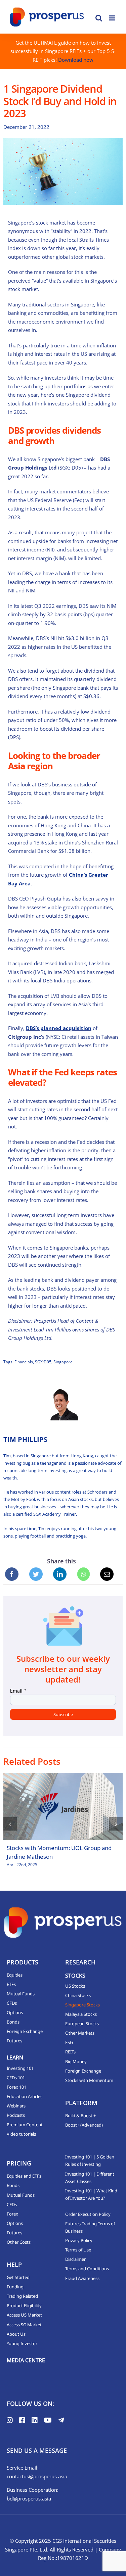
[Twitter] (36, 1574)
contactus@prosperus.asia (37, 2476)
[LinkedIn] (59, 1574)
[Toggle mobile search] (98, 17)
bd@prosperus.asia (29, 2498)
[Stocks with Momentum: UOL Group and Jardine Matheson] (63, 1806)
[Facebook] (11, 1574)
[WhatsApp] (83, 1574)
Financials (23, 1362)
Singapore (63, 1362)
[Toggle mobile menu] (112, 17)
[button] (10, 1824)
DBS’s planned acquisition (58, 1028)
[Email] (106, 1574)
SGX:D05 (43, 1362)
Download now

Task requirements:
Give the records above again in full and exactly, but exclude every picture.

Answer section:
[Twitter] (36, 1574)
contactus@prosperus.asia (37, 2476)
[LinkedIn] (59, 1574)
[Toggle mobile search] (98, 17)
bd@prosperus.asia (29, 2498)
[Stocks with Momentum: UOL Group and Jardine Matheson] (63, 1806)
[Facebook] (11, 1574)
[WhatsApp] (83, 1574)
Financials (23, 1362)
Singapore (63, 1362)
[Toggle mobile menu] (112, 17)
[button] (10, 1824)
DBS’s planned acquisition (58, 1028)
[Email] (106, 1574)
SGX:D05 (43, 1362)
Download now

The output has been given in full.